Такая концепция искусства в корне отличалась от академического представления о тщательном планировании картины, ее медленной эволюции от набросков и композиционных эскизов до законченной работы. Бэкон видел в живописи импровизацию и тогда, когда у него была первоначальная идея – он был осторожен, возможно, даже уклончив относительно того, о чем идет речь. Тем не менее в картине, выставленной в галерее Lefevre в 1943 году, он не достиг своего идеала.
В «Трех этюдах к фигурам у подножия Распятия» мазки, которыми сформирован странный треножник перед центральным существом с завязанными глазами, свободны и плавны, и выглядят так, словно нанесены торопливо (Бэкон, принявшись работать, писал быстро). Но «полная взаимосвязь образа и краски»[22], которой добивался Бэкон, еще не была достигнута. Он приблизился к этому Граалю на следующий год.
В 1946 году он написал шедевр, одну из величайших картин в своей жизни и первую, которую счел законченной. Эту работу Люсьен Фрейд увидел, посетив студию на Кромвель-плейс, и запомнил как «чудесную вещь с зонтиком». Бэкон был озадачен, когда пришло время придумывать название для этой необыкновенной работы, и в конце концов назвал ее просто Картина 1946. По словам Бэкона, картина явилась ему «случайно». Он работал над иным сочетанием образов – шимпанзе и хищная птица – как вдруг, неожиданно, сделанные отметины подсказали совершенно другой образ. «Так вышло – словно одна случайность громоздилась на другую»[23]. Заметьте, это описание может быть, а может и не быть абсолютно верным – возможно, оно просто подчеркивает то, что было для Бэкона глубинной правдой картины: случайность ее составных элементов, которые сами по себе в сумме друг с другом ничего не значат.

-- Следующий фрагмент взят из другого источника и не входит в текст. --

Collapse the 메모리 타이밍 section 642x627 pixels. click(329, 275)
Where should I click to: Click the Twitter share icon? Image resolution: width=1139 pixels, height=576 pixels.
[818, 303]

Не все эти элементы – как у Бэкона, так и у близких к нему художников – были чем-то новым. Главная фигура в Картине 1946 – человек в костюме, без верхней части головы, рот широко открыт: похоже, он заимствован с фотографий политиков, в том числе высокопоставленных нацистов, вещающих с трибуны через микрофон. Задействован зонтик, ходовой аксессуар в кадрах режиссеров ранних фильмов – он уже появлялся в другой картине Бэкона: Фигура. Этюд II (1945–1946). На полу лежит нечто, весьма напоминающее забрызганный краской турецкий ковер из студии на Кромвель-плейс.